[Word and element location records]
Start

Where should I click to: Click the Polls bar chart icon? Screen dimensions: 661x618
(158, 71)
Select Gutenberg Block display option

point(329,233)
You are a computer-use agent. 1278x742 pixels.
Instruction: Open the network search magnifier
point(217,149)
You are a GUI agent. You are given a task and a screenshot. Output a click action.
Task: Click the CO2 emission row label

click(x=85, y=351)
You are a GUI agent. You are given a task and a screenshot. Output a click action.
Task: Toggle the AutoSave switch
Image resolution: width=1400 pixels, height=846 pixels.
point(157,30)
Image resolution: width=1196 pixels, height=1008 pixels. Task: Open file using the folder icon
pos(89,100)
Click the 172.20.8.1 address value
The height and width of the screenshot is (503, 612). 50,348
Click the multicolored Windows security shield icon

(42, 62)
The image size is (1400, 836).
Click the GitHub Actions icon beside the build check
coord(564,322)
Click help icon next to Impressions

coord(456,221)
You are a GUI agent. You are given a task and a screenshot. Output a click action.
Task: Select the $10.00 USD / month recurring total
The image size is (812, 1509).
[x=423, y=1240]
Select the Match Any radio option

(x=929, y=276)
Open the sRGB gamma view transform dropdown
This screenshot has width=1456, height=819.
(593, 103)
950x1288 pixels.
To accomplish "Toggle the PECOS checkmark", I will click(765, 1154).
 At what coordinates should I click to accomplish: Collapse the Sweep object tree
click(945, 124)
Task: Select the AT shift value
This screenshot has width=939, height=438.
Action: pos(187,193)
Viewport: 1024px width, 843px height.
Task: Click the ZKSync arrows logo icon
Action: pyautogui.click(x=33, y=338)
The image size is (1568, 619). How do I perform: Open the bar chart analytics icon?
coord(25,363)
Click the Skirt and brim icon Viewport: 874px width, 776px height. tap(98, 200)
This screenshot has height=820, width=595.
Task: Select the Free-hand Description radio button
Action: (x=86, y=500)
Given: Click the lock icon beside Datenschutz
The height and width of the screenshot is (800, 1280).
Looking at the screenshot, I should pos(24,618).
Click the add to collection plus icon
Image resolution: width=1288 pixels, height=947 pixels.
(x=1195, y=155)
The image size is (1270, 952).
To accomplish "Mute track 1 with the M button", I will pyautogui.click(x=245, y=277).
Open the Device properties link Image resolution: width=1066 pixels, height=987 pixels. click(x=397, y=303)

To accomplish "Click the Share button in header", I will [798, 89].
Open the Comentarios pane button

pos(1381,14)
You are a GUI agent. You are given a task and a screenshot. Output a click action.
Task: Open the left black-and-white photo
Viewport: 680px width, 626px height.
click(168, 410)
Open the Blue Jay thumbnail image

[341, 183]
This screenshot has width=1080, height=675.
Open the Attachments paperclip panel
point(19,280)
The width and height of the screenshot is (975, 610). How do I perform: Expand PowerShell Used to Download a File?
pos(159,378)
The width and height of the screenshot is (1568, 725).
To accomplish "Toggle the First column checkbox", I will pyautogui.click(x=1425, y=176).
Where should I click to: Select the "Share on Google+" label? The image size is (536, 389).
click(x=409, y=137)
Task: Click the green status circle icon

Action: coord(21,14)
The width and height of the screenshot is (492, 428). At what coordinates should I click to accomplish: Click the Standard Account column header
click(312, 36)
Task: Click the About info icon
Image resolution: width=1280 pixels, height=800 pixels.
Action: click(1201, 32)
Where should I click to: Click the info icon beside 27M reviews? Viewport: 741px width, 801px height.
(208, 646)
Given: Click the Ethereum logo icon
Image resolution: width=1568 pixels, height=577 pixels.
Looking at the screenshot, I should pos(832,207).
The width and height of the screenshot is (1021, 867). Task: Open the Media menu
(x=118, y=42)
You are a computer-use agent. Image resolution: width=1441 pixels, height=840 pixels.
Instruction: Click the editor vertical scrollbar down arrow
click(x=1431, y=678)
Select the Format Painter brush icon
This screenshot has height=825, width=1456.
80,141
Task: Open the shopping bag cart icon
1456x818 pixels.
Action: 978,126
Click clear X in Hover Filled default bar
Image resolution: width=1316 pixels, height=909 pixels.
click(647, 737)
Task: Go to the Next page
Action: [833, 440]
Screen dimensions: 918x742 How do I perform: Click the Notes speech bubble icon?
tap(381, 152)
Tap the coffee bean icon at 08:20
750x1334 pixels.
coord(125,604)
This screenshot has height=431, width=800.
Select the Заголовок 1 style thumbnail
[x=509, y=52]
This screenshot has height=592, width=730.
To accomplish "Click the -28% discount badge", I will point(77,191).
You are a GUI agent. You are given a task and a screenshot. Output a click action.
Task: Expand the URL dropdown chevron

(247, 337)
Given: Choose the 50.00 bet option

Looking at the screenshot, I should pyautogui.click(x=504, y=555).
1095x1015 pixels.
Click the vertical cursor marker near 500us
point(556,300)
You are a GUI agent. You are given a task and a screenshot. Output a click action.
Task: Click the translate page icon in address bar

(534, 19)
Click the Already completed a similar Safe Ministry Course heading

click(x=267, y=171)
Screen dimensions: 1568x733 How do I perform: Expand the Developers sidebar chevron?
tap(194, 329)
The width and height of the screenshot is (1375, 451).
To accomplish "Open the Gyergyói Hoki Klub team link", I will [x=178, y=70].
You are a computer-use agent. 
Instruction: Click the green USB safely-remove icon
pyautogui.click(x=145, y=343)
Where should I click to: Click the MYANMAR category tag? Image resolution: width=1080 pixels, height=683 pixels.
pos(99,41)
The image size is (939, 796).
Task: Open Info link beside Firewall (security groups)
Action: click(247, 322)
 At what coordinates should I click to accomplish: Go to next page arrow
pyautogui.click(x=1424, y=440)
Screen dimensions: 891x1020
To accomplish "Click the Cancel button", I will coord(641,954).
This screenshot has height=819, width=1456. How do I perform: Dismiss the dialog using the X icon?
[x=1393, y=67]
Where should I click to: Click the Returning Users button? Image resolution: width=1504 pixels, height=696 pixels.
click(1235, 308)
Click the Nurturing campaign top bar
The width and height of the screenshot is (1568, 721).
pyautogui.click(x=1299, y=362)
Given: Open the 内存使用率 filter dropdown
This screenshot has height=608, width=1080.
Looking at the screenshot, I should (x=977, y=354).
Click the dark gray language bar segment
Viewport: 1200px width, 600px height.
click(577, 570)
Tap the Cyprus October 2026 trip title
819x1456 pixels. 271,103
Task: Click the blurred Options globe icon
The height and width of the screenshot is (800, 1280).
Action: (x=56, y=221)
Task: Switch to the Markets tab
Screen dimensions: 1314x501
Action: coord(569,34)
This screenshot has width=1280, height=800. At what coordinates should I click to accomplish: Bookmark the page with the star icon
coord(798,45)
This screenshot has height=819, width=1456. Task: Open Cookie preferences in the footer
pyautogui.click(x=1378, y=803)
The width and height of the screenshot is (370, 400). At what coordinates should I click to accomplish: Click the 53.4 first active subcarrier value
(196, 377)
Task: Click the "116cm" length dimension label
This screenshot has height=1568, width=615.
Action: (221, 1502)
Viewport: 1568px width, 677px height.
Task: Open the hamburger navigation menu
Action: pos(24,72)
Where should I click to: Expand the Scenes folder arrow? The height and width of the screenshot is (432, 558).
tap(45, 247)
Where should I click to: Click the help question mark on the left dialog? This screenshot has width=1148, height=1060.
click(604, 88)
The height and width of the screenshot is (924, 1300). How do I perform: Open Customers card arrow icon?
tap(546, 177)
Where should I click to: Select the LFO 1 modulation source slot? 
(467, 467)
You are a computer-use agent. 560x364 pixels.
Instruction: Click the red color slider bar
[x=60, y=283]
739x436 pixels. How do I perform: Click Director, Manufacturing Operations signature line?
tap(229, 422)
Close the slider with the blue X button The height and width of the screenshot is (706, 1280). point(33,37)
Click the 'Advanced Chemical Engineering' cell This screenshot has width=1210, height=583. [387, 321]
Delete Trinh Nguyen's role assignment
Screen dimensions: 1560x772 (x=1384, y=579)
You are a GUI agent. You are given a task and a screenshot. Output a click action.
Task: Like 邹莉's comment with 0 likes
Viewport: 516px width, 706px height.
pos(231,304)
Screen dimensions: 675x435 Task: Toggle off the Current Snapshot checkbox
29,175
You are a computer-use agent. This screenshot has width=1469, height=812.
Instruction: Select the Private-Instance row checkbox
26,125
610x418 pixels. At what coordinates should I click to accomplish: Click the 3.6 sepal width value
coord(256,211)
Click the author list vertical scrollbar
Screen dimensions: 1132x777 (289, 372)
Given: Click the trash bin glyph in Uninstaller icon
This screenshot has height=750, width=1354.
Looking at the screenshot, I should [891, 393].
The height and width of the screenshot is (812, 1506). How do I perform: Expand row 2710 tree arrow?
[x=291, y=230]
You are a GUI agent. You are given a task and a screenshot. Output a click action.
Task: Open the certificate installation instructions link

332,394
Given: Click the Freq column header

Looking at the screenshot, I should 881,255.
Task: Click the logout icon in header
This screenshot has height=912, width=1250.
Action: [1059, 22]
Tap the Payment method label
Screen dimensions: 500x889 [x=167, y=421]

End

Work to do: Find every line in the records that contains the string "beside", matching case, and copy each of those lines in full.

Task solution:
Click the GitHub Actions icon beside the build check
Given: Click the lock icon beside Datenschutz
Where should I click to: Click the info icon beside 27M reviews? Viewport: 741px width, 801px height.
Task: Open Info link beside Firewall (security groups)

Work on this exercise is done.